§ REQUIRED ACTION
Restate the full listing word for word; images stay out of it.

====

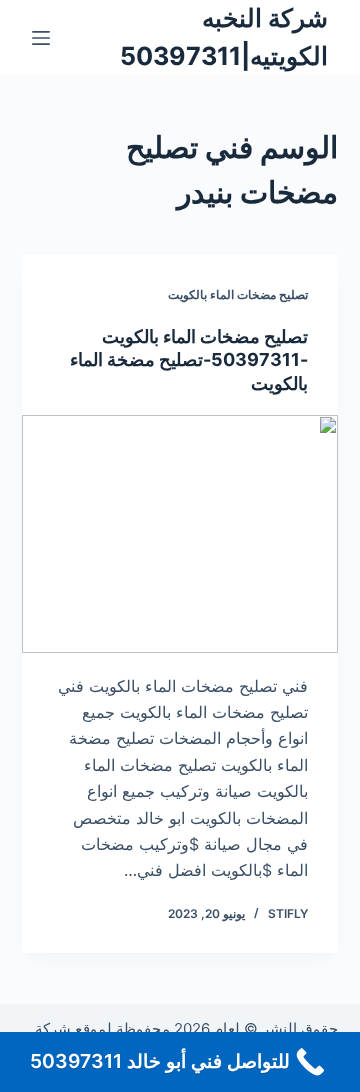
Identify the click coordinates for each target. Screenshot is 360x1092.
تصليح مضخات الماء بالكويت (238, 294)
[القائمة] (41, 38)
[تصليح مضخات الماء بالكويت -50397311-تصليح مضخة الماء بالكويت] (180, 534)
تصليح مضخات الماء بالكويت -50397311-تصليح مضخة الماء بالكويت (189, 360)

====

§ ANSWER SECTION
Identify the click coordinates for each target. Screenshot is 360x1092.
تصليح مضخات الماء بالكويت (238, 294)
[القائمة] (41, 38)
[تصليح مضخات الماء بالكويت -50397311-تصليح مضخة الماء بالكويت] (180, 534)
تصليح مضخات الماء بالكويت -50397311-تصليح مضخة الماء بالكويت (189, 360)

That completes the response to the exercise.